Thursday, April 21, 2011


Dude, two nights ago I stopped for gas after rehearsal, and I decided to look at things inside the snack-station. (Okay, I am just now realizing that in my head the building on the gas station premises I have always called a "snack station"--it only just occurs to me writing this now that my secret in-my-head-definition might not be one anyone else uses. Moving on...Except also I should explain I go inside snack stations very often because I like to look at candy and the fridges of colorful drinks even if I don't want to buy any. NOW, moving on.) A thirtysomething guy in nasty brown sweat pants that were kind of like capris came in to pay for his gas. He looked at me and licked his lips.

I headed to my car. Then, a minute later I hear this guy yelling through the rain, "Lemme--lemme--lemme--" I didn't look up because I was still hoping there was some kind of misunderstanding. After all, I was sporting pigtails, a bright yellow headband, and the Catcher in the Rye t-shirt my aunt gave me. Come on, man. But he finally yelled, "CAN I PUMP YOUR GAS FOR YOU?" A little late. I was just getting back in my car.

I'm pretty sure this dude wanted me to feel embarrassed and flustered. I mean, he sure didn't really think he was going to get my number right? In his sketched-out outfit? I mean, did he really intend to take me in my daffodil boat shoes out to dinner sometime?
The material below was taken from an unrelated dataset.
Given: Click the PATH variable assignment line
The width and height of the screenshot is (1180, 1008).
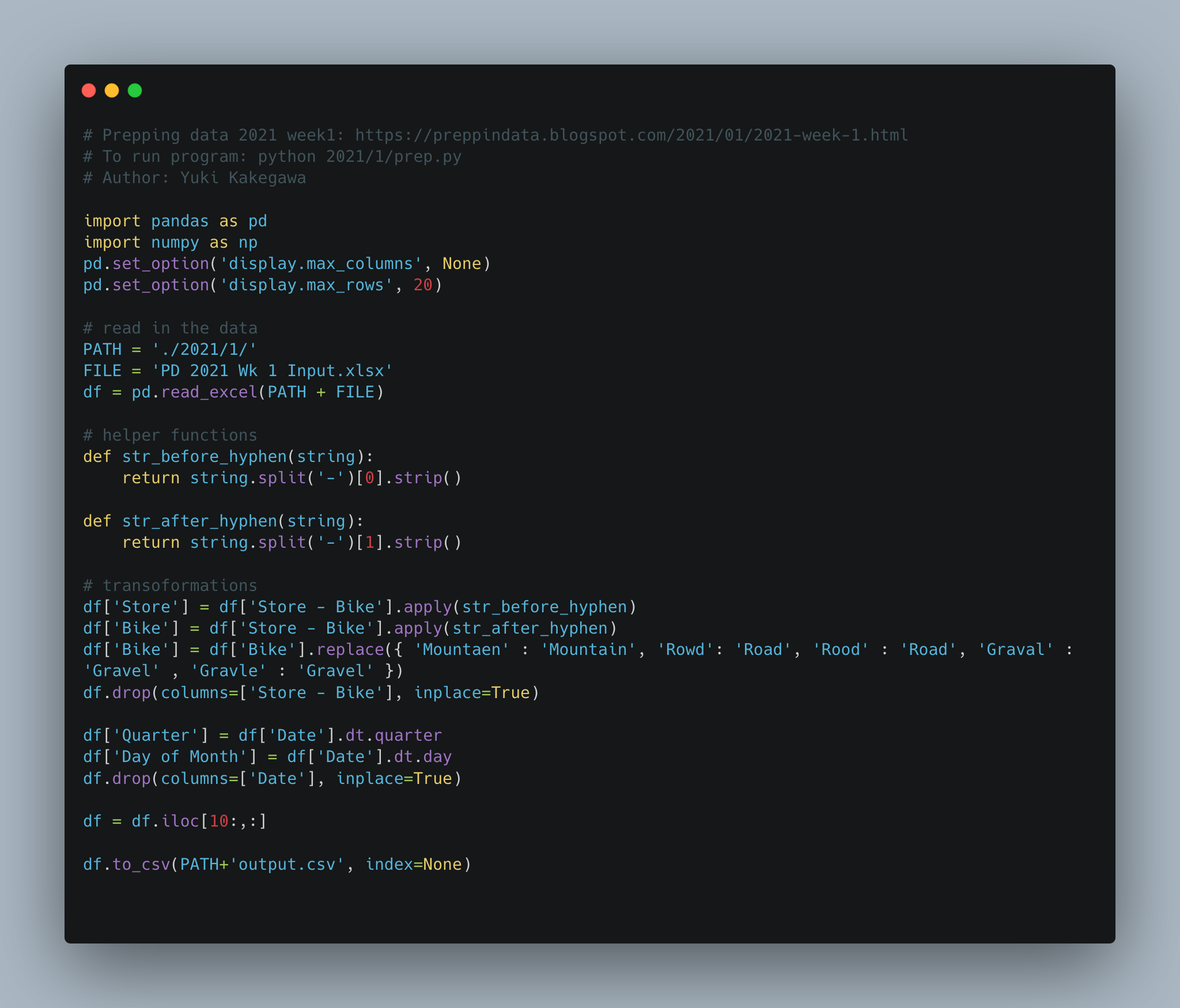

So, instead of getting crazy awkward or scared, I just tossed my hand at him, "Oh, get out of town," I said with a modest grin. And, HE mirrored it back the smile like, "Awwwww, shucks. Okay. I am being ridiculous." And he kind of waved me a good night.

Basically, when you're honest and just open up to people, you'll be pleasantly surprised by the sincerity you find. Everyone knows whats going on more than we everyone else credit for.